┌─ Data supplied

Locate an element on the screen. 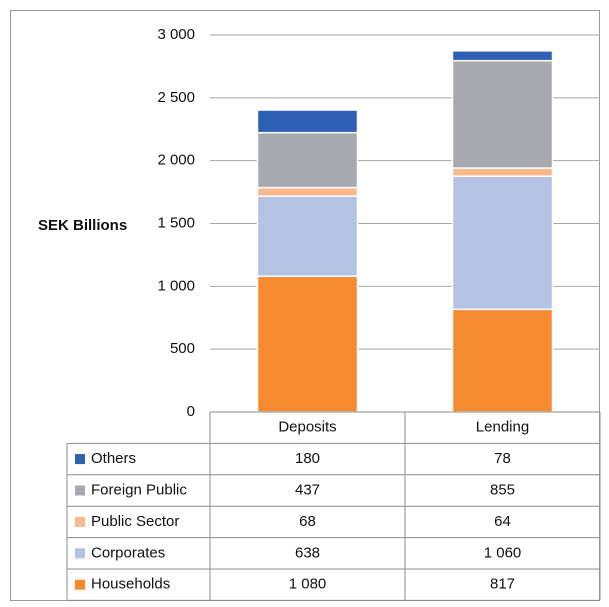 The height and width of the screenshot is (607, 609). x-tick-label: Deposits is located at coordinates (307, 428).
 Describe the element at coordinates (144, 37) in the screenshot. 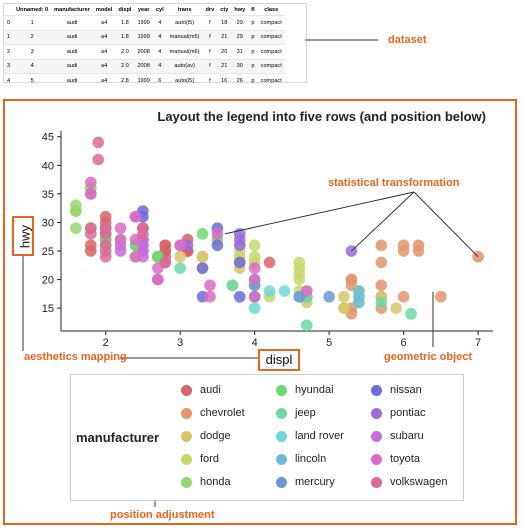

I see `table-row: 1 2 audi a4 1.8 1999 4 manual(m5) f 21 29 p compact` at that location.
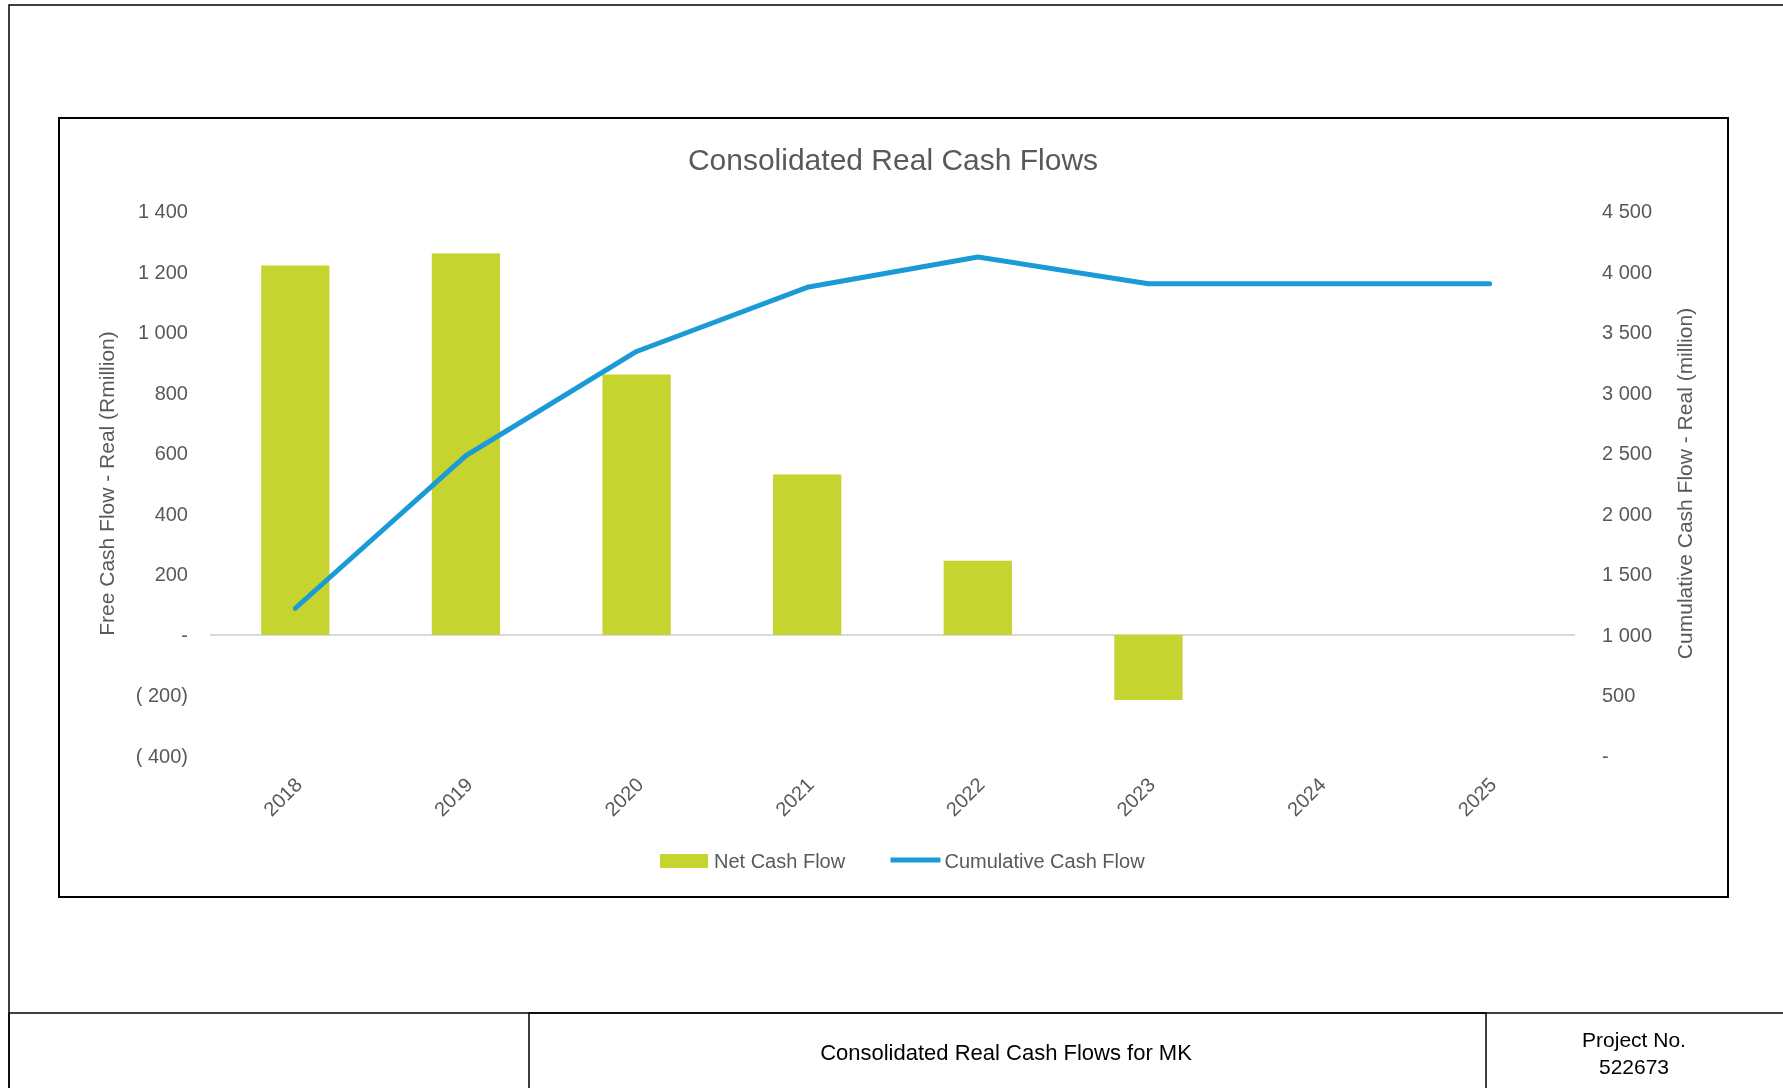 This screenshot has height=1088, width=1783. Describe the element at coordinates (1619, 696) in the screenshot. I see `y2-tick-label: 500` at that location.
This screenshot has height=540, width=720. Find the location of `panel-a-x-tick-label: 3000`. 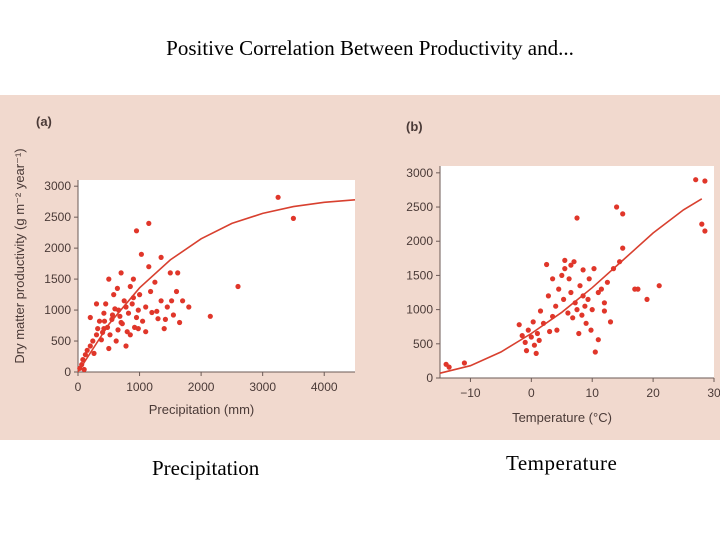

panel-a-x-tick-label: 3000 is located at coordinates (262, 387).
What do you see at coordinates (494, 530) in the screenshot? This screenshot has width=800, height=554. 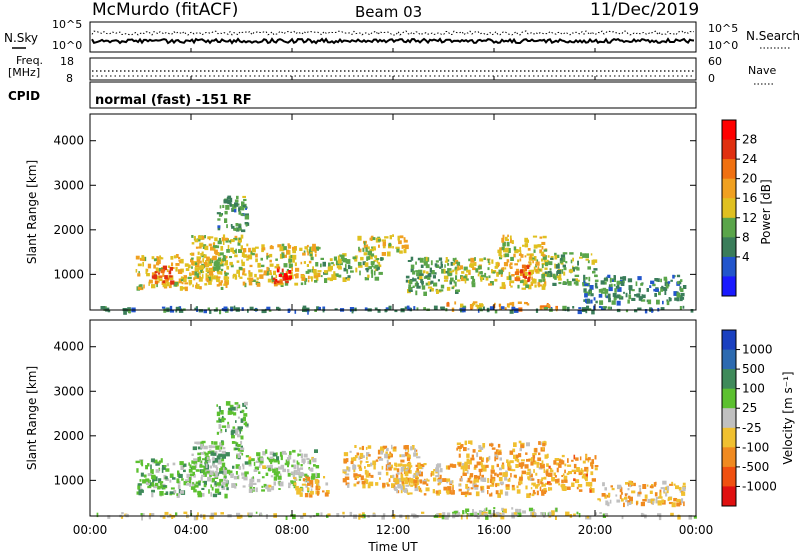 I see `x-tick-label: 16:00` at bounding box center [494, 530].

└─

* [Task details] Output the lines from the one containing "This screenshot has height=540, width=720." through the one containing "panel-a-x-tick-label: 3000 is", reproduced exactly and leaving out the pictures.

* [Output for this exercise]
This screenshot has height=540, width=720. Find the location of `panel-a-x-tick-label: 3000`. 

panel-a-x-tick-label: 3000 is located at coordinates (262, 387).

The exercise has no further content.